*Source passage*.
▶

I do 10mins rowing at a semi decent pace on workout B days (squat, bent-over row, bench press)

and 10mins on the cross trainer on workout A days (Squat overhead press, deadlift)

I always start with an empty bar and do 6-10 reps.

Then put 50% of the working weight for another 6-10reps, then straight into the 5x5 first exercise (squats) at the working weight as you progress you get use to it

At the end of workout B I would do 3 sets of 10 chin ups, workout A was 3 sets of 10 pull ups (final set usually assisted as the weights grow in the 5x5) workouts should take an hour or less.

I find as the timer for recovery is counting after the reps stretching helps.



Plod said:


> Downloaded the 5x5 app on my phone, as might try this in the new year


Start with an empty bar and just concentrate on your form when starting, don't be afraid of using an empty bar in front of the other guys (think thats the hardest thing, not lifting with your ego)

There should be an update for the app soon as the IOS7 doesn't let you change body weight or exercise weights :/



TheCrazyCal said:


> 10-20 reps for empty bar
> 
> 10 reps at 40kg
> 
> ...


Completely agree with cal regarding taking your time, I got semi obsessed about ROM and performing reps slowly, like you always say "stop over thinking it and lift!"

The 3x5 comes after the 5x5 weights get too much, think its "marketed" as madcow or smolov


----------



## crazycal1 (Sep 21, 2005)

try a high % weight for 1-3 reps to get yourself ready for the work weight bud, i call it the deshocking rep prior to work sets..

◀

*Provided data*.

▶

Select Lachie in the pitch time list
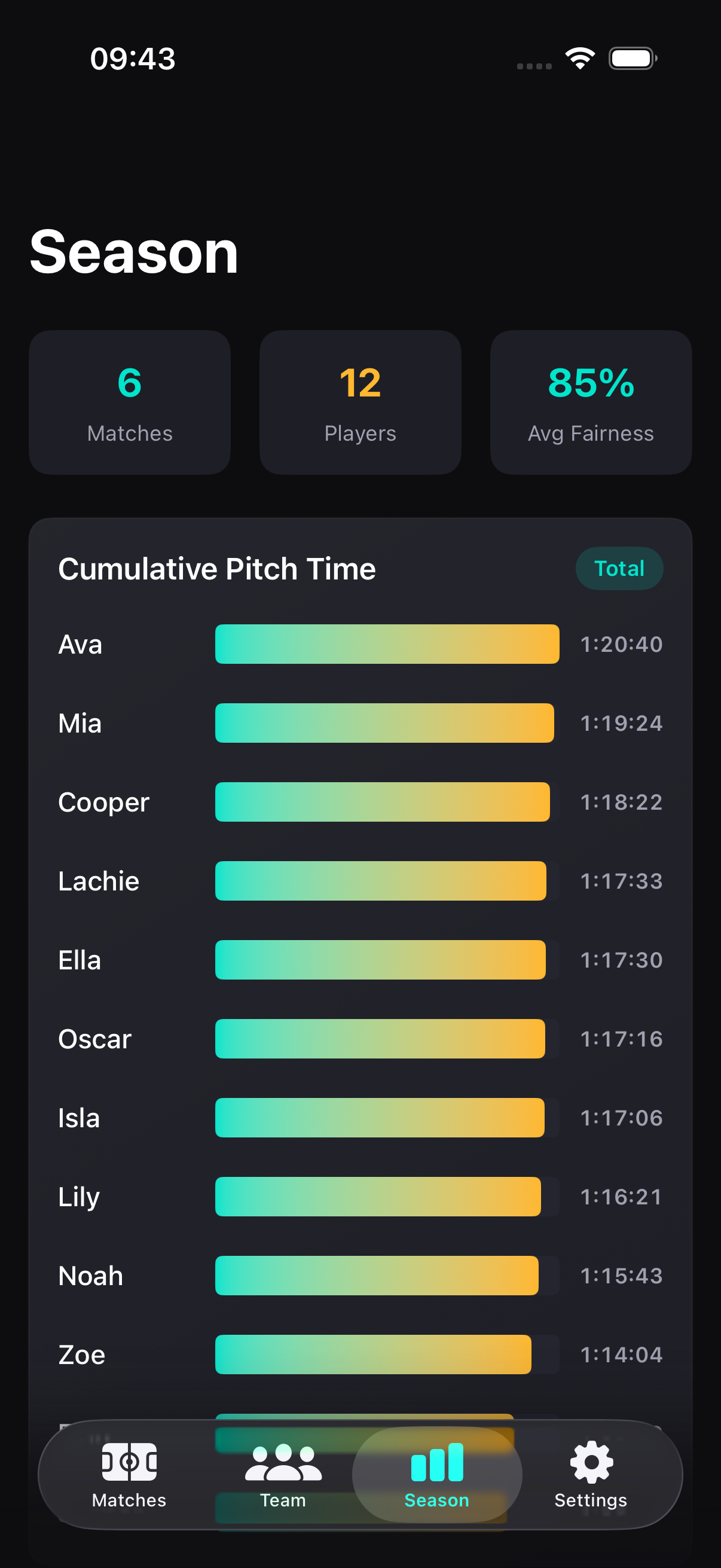The image size is (721, 1568). click(x=99, y=881)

◀

*Written exercise A*. Rewrite the passage in the 5x5 training thread that opens with the words containing "I always start" and closes with "hour or less.", swapping "working weight" for "work weight".
*Written exercise B*. Carry the 5x5 training thread forward from the point where it stops.

*Final answer A*.
I always start with an empty bar and do 6-10 reps.

Then put 50% of the work weight for another 6-10reps, then straight into the 5x5 first exercise (squats) at the work weight as you progress you get use to it

At the end of workout B I would do 3 sets of 10 chin ups, workout A was 3 sets of 10 pull ups (final set usually assisted as the weights grow in the 5x5) workouts should take an hour or less.

*Final answer B*.
going from 50-100% weight is a big shock to the bod


----------



## Ghost1466867995 (Jul 27, 2010)

TheCrazyCal said:


> try a high % weight for 1-3 reps to get yourself ready for the work weight bud, i call it the deshocking rep prior to work sets..
> 
> going from 50-100% weight is a big shock to the bod


probably right, I've been doing it for months now, but unfortunately in an under equipped gym so had to shake it up a bit.

you should give 5x5 a shot! if you can get the full spreadsheet for free still its worth a look, if not drop me a pm i'll send it over.


----------



## Ghost1466867995 (Jul 27, 2010)

the new App is out now for IOS 7 . its pretty good/useful.


----------



## muhammadali (Mar 31, 2013)

Currently been sticking to this workout and I must say after coming back from holiday in December, I can squat 100KG for 5 sets which for me is unreal because I used to struggle just doing that for ONE set. So it's definitely giving me strength I think with patience and hard work I can even go maybe 140-180 soon which is my long term goal!!!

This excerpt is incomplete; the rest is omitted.